Ou moicheúseis (Οὐ μοιχεύσεις) — "não adulterarás": a negação ou com o verbo no futuro. Em grego, esse futuro com força de ordem é o modo próprio de expressar os mandamentos, reproduzindo a forma do Decálogo grego. Não é uma previsão ("tu não adulterarás"), mas um mandato firme ("não adulteres").
Nota teológica: o versículo é, propositalmente, apenas a metade de um pensamento. Jesus repete a Lei no seu sentido mais aceito para, no versículo seguinte, mostrar que a santidade que Deus busca não se satisfaz com o gesto evitado. O peso teológico não está em citar o mandamento, mas em quem o cita: aquele que tem autoridade para dizer, logo a seguir, "eu porém vos digo".
11. Conclusão
Mateus 5:27 é curto e, à primeira vista, sem novidade: Jesus apenas repete o sétimo mandamento. Mas a sua força está na posição que ocupa. É a voz da tradição, dita de propósito, para que se ouça, logo depois, a voz de quem tem autoridade para aprofundá-la.
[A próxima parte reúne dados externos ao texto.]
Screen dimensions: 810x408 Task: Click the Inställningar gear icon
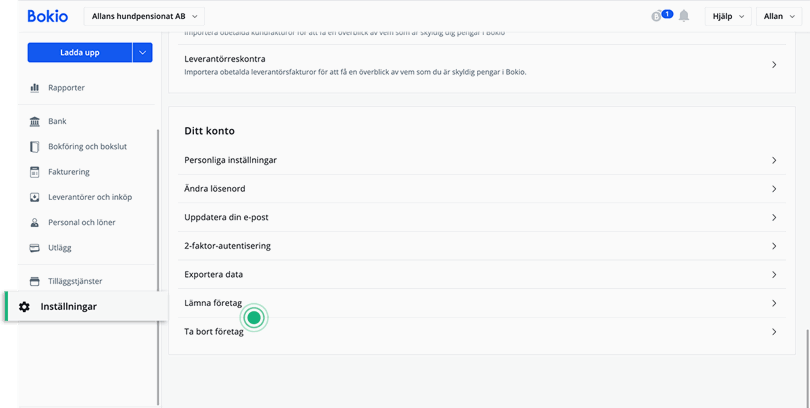[25, 306]
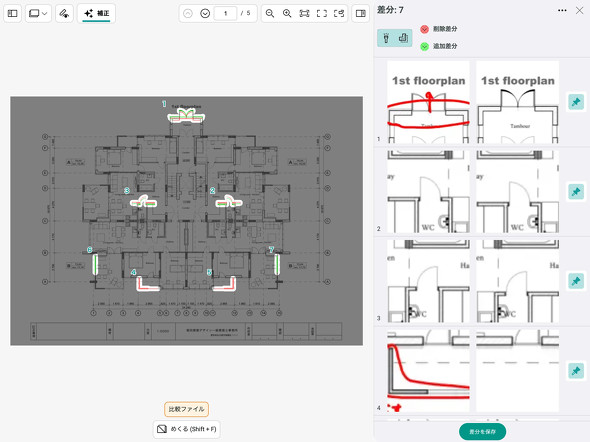This screenshot has height=442, width=590.
Task: Open the page layout dropdown
Action: click(x=38, y=14)
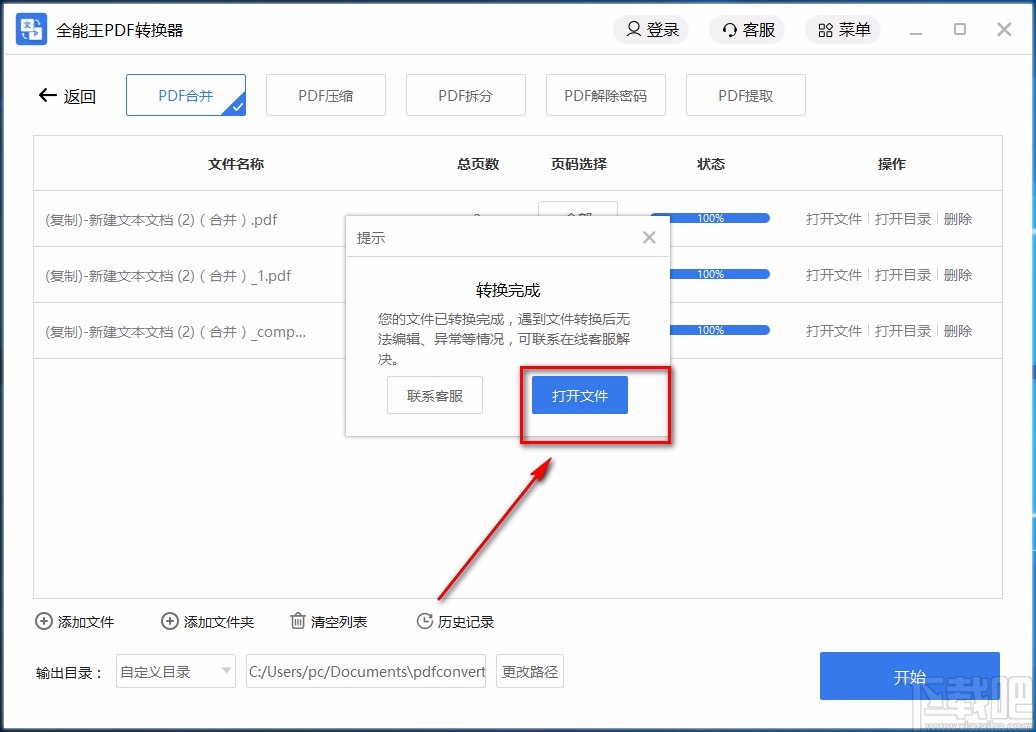Open login via the 登录 person icon
The height and width of the screenshot is (732, 1036).
634,29
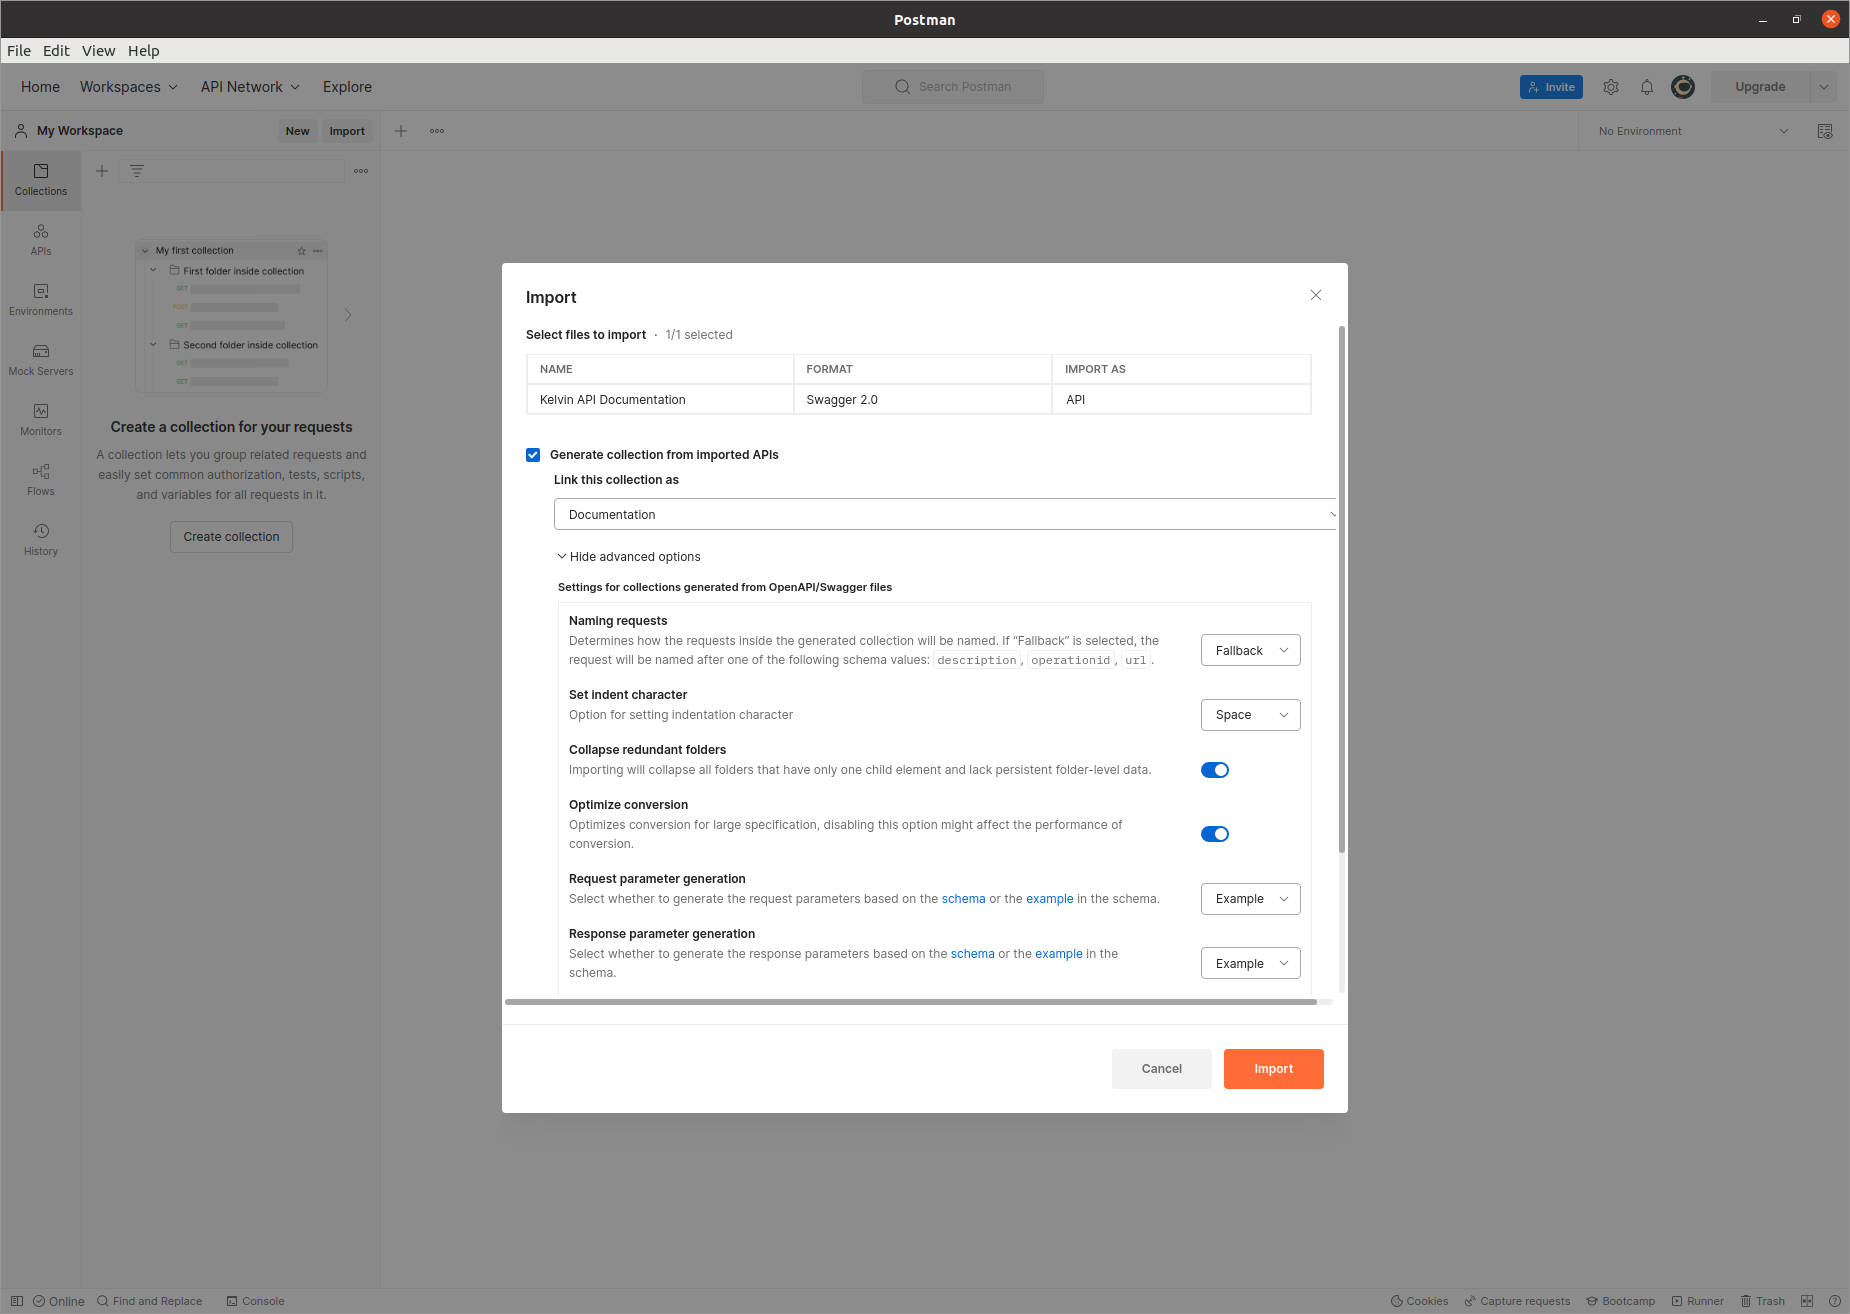Switch to the Explore tab
This screenshot has width=1850, height=1314.
pos(347,87)
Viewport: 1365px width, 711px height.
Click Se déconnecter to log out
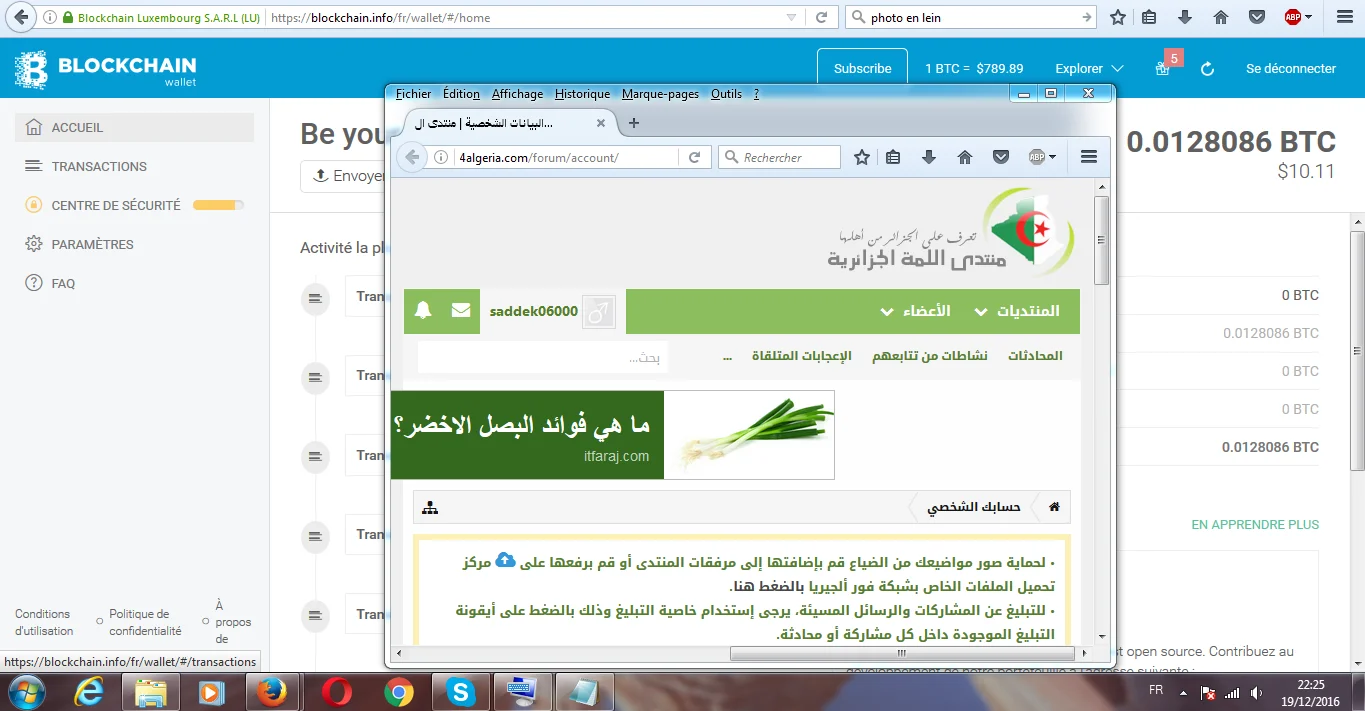(x=1290, y=69)
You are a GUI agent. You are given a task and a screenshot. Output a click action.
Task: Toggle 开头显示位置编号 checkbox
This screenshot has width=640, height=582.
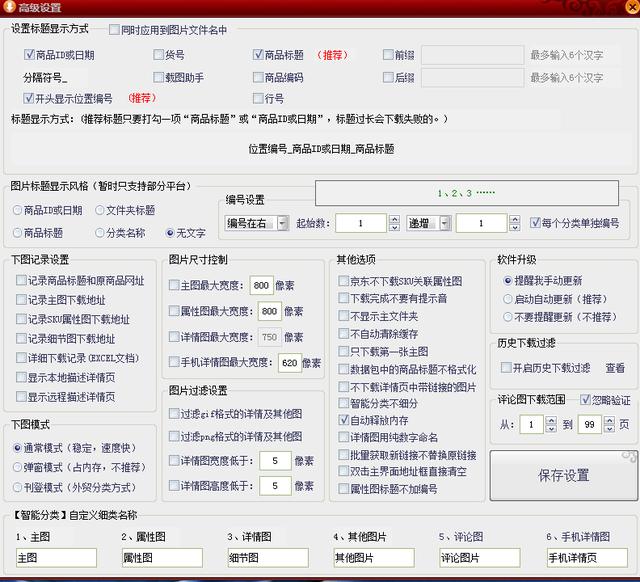29,98
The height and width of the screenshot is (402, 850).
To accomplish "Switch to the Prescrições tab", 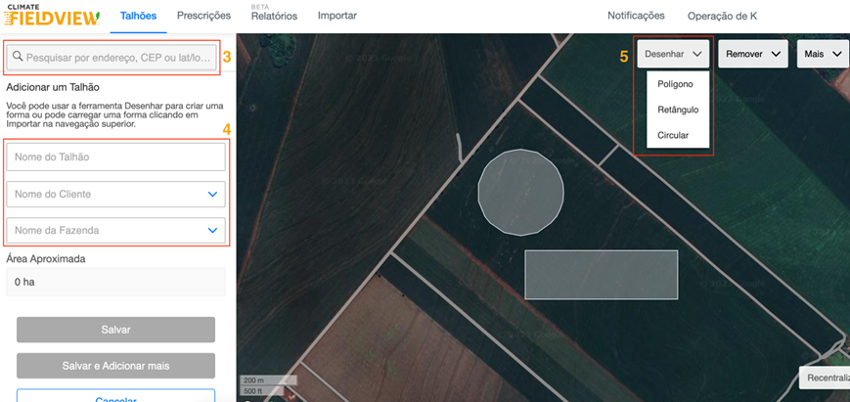I will click(203, 16).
O adultério, que a Lei tratava como ato consumado e a sociedade punia com a morte, será conduzido por Jesus até a sua origem escondida. Antes mesmo de ampliar o mandamento, o texto nos deixa diante de uma pergunta simples: se a justiça de Deus alcança bem antes do ato, quem de nós pode dizer que a cumpriu apenas por nunca ter sido pego? O versículo prepara essa pergunta — e o próximo a torna inevitável.